In today's economy B2B companies are decreasing their marketing dollars and spending more online. A recent survey by B2B Magazine revealed that over 48% of those surveyed were increasing their online marketing spend.
Why is there such an effectiveness in social media? Truth is, so many people are tired of "marketing speak." Social media allows companies to relate to one another and bypass the fluff.
Let's take a look at what the online definition of social media, I've chosen to use the definition from wikipedia since it is user generated.
Social media describes the online technologies and practices that people use to share opinions, insights, experiences, and perspectives with each other. Social media can take many different forms, including text, images, audio, and video. Popular social mediums include blogs, message boards, podcasts, wikis, and vlogs.
The definition alone should reveal to you how important it is that B2B companies explore social media marketing channels.
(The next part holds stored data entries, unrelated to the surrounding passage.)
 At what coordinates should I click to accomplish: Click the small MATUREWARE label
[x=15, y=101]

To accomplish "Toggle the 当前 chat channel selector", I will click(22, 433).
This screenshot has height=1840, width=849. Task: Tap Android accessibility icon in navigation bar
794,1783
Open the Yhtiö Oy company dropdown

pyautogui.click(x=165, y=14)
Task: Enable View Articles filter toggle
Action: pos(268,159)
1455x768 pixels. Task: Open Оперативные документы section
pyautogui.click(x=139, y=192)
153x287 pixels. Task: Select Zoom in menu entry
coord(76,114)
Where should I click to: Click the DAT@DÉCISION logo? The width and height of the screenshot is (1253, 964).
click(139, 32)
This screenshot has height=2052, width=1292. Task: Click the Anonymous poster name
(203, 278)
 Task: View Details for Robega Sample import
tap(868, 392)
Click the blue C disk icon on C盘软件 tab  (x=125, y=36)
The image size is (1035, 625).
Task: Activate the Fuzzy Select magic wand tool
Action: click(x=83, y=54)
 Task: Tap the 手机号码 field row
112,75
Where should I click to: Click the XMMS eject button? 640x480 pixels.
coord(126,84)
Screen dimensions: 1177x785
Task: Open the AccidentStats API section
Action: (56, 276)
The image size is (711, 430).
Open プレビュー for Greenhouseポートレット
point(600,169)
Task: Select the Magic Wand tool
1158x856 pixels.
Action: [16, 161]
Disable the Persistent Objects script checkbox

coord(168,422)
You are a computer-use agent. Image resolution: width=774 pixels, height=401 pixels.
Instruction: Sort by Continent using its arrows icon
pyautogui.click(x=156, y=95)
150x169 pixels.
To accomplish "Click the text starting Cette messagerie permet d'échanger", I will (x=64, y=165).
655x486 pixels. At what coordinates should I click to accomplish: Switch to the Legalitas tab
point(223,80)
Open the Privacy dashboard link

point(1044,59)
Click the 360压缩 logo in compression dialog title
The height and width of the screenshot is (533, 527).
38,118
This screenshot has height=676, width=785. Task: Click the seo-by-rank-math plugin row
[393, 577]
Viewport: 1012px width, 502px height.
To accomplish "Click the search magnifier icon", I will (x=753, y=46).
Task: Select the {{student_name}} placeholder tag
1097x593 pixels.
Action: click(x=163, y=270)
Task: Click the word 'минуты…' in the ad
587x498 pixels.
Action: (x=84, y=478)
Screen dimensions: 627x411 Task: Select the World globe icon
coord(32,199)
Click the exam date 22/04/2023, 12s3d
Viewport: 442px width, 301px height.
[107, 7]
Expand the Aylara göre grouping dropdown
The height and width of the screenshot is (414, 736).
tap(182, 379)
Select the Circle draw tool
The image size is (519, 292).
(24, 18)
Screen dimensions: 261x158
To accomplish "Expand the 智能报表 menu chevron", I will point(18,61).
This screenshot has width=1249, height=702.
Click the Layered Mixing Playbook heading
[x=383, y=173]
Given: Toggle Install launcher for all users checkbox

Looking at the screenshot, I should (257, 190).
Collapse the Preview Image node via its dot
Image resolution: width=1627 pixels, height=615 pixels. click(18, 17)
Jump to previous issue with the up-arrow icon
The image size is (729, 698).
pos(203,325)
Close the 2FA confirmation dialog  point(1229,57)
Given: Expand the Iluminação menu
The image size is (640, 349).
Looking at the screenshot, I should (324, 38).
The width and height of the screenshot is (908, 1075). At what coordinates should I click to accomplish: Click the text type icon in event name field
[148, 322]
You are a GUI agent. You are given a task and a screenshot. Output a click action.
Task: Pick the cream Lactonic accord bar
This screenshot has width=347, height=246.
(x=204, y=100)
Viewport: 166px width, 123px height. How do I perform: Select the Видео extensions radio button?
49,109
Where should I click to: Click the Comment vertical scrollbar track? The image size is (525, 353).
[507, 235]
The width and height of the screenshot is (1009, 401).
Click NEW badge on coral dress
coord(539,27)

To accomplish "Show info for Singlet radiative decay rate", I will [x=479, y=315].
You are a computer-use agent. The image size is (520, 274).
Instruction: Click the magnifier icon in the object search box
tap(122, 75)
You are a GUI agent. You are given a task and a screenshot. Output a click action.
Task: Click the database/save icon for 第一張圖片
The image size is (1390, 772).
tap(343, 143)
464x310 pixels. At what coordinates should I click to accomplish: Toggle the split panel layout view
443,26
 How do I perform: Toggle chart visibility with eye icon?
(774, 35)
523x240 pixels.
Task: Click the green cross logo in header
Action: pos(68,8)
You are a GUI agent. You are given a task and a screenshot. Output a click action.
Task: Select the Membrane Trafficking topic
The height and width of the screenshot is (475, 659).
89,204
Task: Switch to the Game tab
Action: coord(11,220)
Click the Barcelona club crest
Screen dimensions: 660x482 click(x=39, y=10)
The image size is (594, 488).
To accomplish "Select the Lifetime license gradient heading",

In a recent study done by Knowledge Storm of B2B technology decision makers the following statistics were revealed:
- 90% Participate in Video
- 80% Participate in Blogs
- 80% Participate in Wikis
- 69% Participate in Social Networks
- 53% Participate in Podcasts
In the same study it was shared that of 69% of B2B buyers use social networks "primarily for business networking and development."
Social media enables you to :
- Share your expertise and knowledge
- Tap into the wisdom of your consumers
- Enables customers helping customers
- Engages prospects through customer evangelism
Why is it so effective?
Three reasons that are particularly attractive to small business and other entrepreneurs: low impact/annoyance factor, cost effectiveness, and a viral spread of information.
1. Low Impact (and therefore low annoyance factor) :-
In the same way that email rapidly replaced telephone contact and so called “face time,” blogging, Twitter, and Facebook are replacing other more traditional forms of marketing, and for the same reasons.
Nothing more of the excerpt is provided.